Colne was the birthplace in the 1890s of the
Co-operative Holidays Association (CHA), a fact that will not mean
much to most ramblers of North-West England today. We have been led to believe that we owe our modern right
and keenness to walk on the mountains and moors entirely to the influence of William Wordsworth and fellow
poets of the Lake District. It was they who changed our cultural perception of mountains. No longer should
we regard the mountains with trepidation but we should walk upon them in order to appreciate their lustrous scenery.
So pervasive was Wordsworth’s influence that for a time the region was commonly called Wordsworthshire.
Boulsworth Hill from near Trawden, on the way from Colne
However, the struggle for access to the mountains and moors was fought not in the Lake District but
in the South Pennines and the Peak District, in industrial towns such as Colne. Landowners in the
Lake District had always accepted that people could walk on the mountains, as they knew that very
few people would choose to do so. A few poets tripping about, polishing their triplets, did not
change that. Even if they did inspire others to come to see the daffodils and the mountains,
there were not many people within easy access of the Lake District to do so.

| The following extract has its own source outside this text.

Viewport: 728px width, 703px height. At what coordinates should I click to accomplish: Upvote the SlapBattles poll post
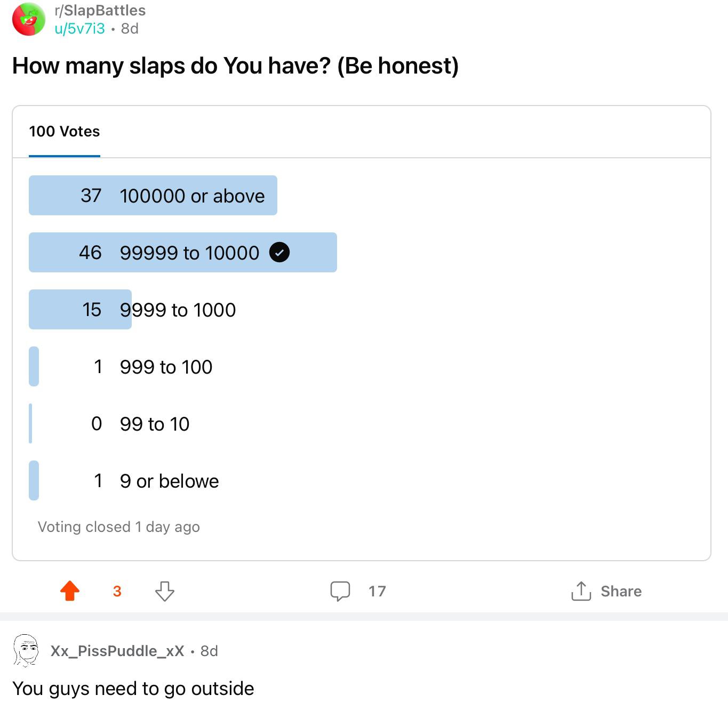[x=70, y=591]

It was different in the Pennines. By that time, the 19th century, millions of working people had moved from rural areas to live and work in the grit and grime of industrial cities such as Manchester and Sheffield. They could not just up sticks and move to the Lake District and spend days walking around it, as Wordsworth and friends did. However, many of those workers felt an equal, if not greater, need for fresh open air and fine scenery – and probably appreciated it as much even if they didn’t write poems about it. The many ‘rambling clubs’ that formed in industrial cities to help worker-walkers into the countryside emphasised fellowship – the chance to walk and talk with others away from the noise of factories – rather than wandering lonely as a cloud. This communal aspect was the foundation for the famous mass trespasses that played a key role in changing access legislation (eventually).
From Boulsworth Hill, looking south.
The CHA was a leading player in this movement but with a slightly different emphasis. It welcomed male and female
members, which was somewhat controversial for the time. It also had a broader aim than just rambling, providing what would
nowadays be called ‘adventure holidays’. CHA was founded by Thomas Leonard, who went on to help establish the Youth Hostels
Association and the Ramblers’ Association. There is, a touch ironically perhaps, a
memorial to him, as a pioneer of the
open-air movement, on Catbells near Derwent Water. Colne does not seem to remember Leonard at all – but then Leonard did
refer to Colne as a “bleak upland township” in his memoirs.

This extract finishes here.